**Task to complete:**
For the records that follow, please set down exactly the lines between the one holding "Per Kristiansen (128, 330)" and the one holding "Training Schedule", inclusive, and only those.

**Information:**
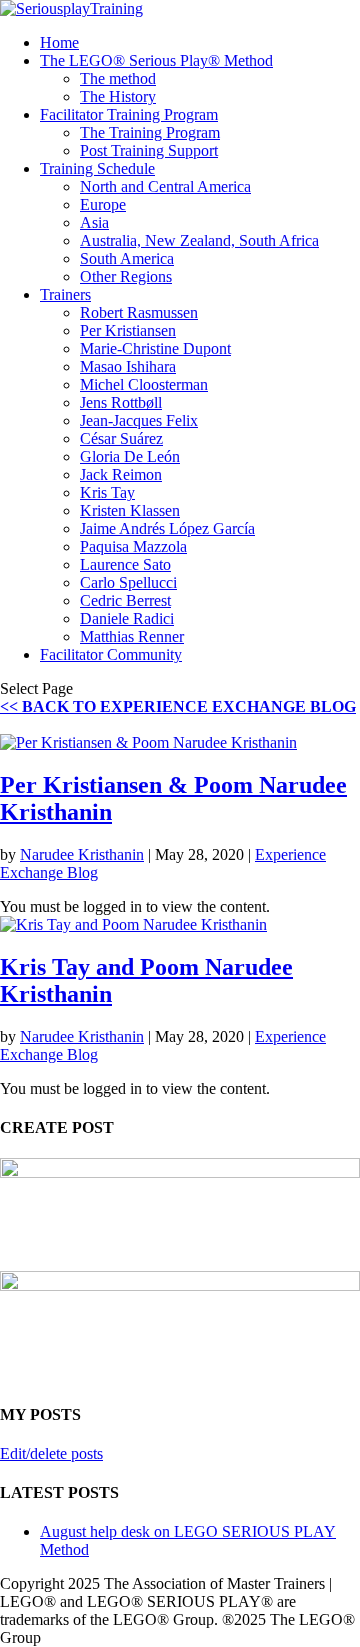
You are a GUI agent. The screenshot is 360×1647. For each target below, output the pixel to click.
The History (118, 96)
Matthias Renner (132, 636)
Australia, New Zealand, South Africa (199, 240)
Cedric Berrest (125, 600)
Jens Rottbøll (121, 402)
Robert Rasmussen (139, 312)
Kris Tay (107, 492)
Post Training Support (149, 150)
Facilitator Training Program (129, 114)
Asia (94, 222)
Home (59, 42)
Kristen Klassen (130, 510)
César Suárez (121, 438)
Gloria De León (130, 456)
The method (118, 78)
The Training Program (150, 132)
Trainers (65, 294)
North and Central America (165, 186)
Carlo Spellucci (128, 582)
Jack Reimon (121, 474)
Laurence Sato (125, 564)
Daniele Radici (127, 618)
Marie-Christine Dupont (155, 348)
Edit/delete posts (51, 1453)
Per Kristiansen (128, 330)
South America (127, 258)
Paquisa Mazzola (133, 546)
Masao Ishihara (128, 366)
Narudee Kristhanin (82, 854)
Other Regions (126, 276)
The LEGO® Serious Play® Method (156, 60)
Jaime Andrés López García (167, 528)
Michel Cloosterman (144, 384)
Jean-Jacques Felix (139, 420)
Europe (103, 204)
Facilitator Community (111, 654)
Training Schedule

---

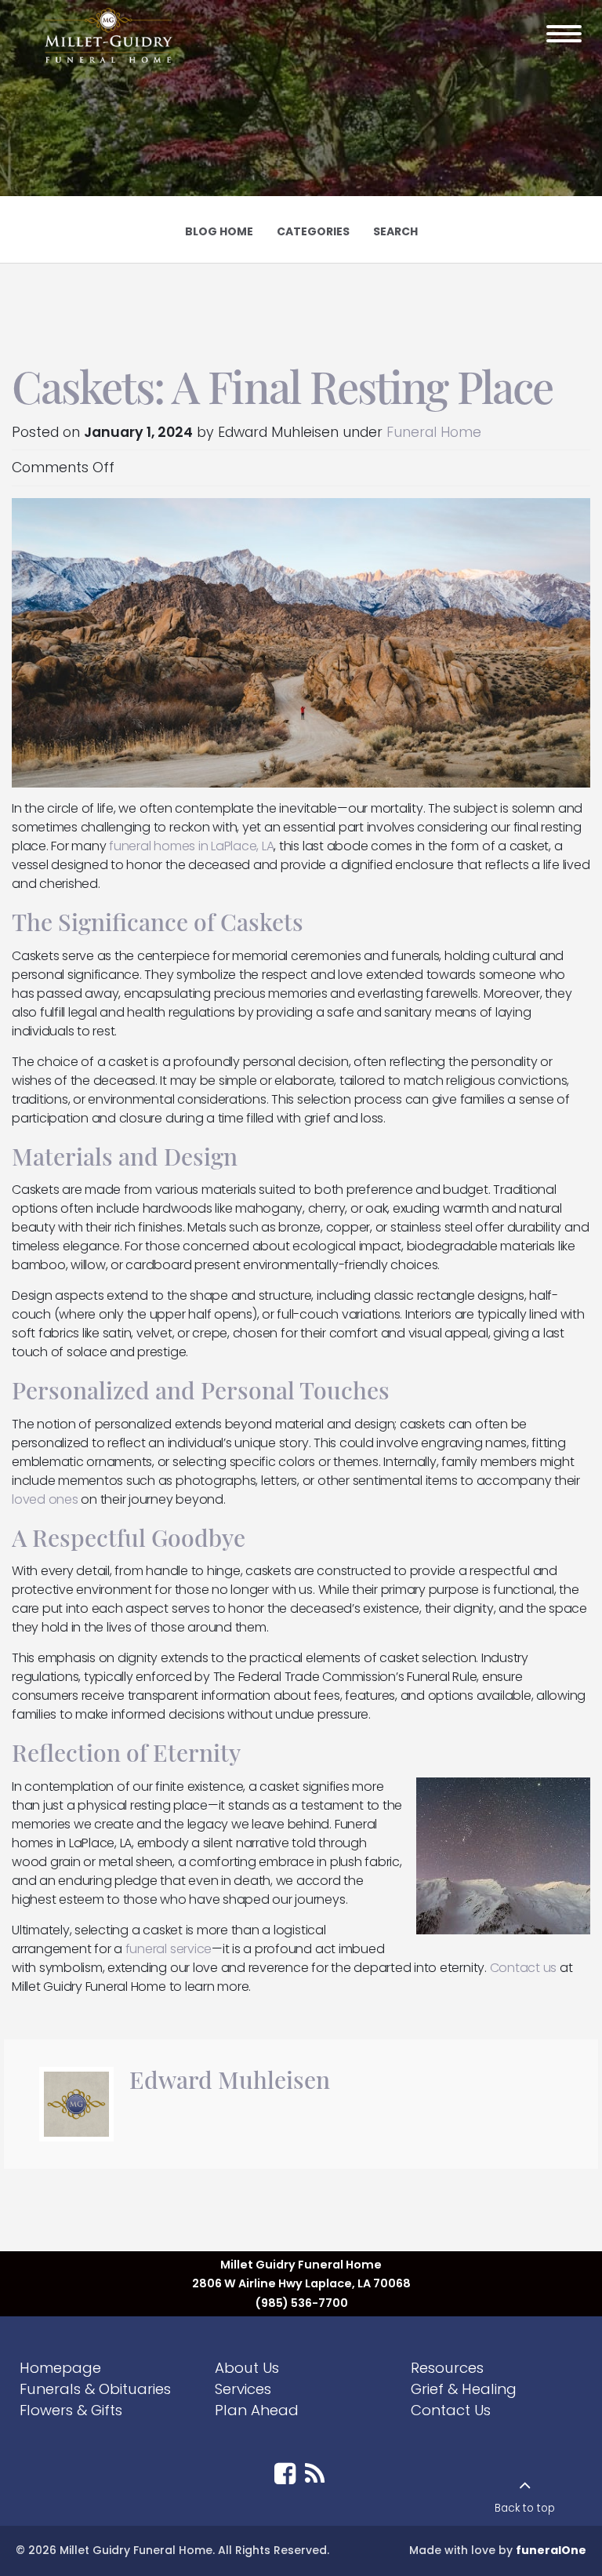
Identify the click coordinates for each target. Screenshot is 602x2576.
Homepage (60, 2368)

**Solved exercise:**
Per Kristiansen (128, 330)
South America (127, 258)
Paquisa Mazzola (133, 546)
Masao Ishihara (128, 366)
Narudee Kristhanin (82, 854)
Other Regions (126, 276)
The LEGO® Serious Play® Method (156, 60)
Jaime Andrés López García (167, 528)
Michel Cloosterman (144, 384)
Jean-Jacques Felix (139, 420)
Europe (103, 204)
Facilitator Community (111, 654)
Training Schedule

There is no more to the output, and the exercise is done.